** Work to be completed **
Transcribe the data below verbatim from the line with "The image size is (549, 309)." to the line with "Where should I click to: Advance". Include both of those lines.

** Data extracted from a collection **
--- --- ---
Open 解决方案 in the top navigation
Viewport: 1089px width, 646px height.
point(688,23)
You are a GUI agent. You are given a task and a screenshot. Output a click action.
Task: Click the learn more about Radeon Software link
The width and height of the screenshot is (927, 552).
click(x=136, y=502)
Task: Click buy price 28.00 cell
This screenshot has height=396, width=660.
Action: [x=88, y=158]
--- --- ---
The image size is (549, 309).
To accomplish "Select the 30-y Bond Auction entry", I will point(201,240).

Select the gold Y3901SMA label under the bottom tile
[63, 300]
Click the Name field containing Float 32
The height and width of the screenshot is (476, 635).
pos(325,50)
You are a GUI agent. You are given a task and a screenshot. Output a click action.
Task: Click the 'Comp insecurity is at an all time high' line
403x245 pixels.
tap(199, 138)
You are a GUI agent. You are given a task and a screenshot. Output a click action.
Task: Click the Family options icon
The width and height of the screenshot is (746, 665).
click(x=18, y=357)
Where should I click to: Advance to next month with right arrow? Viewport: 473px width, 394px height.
--- --- ---
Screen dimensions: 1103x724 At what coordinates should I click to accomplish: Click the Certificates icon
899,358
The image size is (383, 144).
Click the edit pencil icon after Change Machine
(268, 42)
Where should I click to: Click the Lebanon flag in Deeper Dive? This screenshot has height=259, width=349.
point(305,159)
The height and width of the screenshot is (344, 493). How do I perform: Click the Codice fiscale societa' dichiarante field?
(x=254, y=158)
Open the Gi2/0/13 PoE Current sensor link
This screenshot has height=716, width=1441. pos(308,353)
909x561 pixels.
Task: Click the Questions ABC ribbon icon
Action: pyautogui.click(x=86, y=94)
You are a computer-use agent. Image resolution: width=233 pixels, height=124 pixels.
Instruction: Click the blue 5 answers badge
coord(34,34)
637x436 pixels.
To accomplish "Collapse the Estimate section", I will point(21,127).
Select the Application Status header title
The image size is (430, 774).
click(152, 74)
--- --- ---
** Solution to this exercise **
The image size is (549, 309).
To accomplish "Select the 30-y Bond Auction entry", I will point(201,240).

Select the gold Y3901SMA label under the bottom tile
[63, 300]
Click the Name field containing Float 32
The height and width of the screenshot is (476, 635).
pos(325,50)
You are a GUI agent. You are given a task and a screenshot. Output a click action.
Task: Click the 'Comp insecurity is at an all time high' line
403x245 pixels.
tap(199, 138)
You are a GUI agent. You are given a task and a screenshot. Output a click action.
Task: Click the Family options icon
The width and height of the screenshot is (746, 665).
click(x=18, y=357)
Where should I click to: Advance to next month with right arrow? Viewport: 473px width, 394px height.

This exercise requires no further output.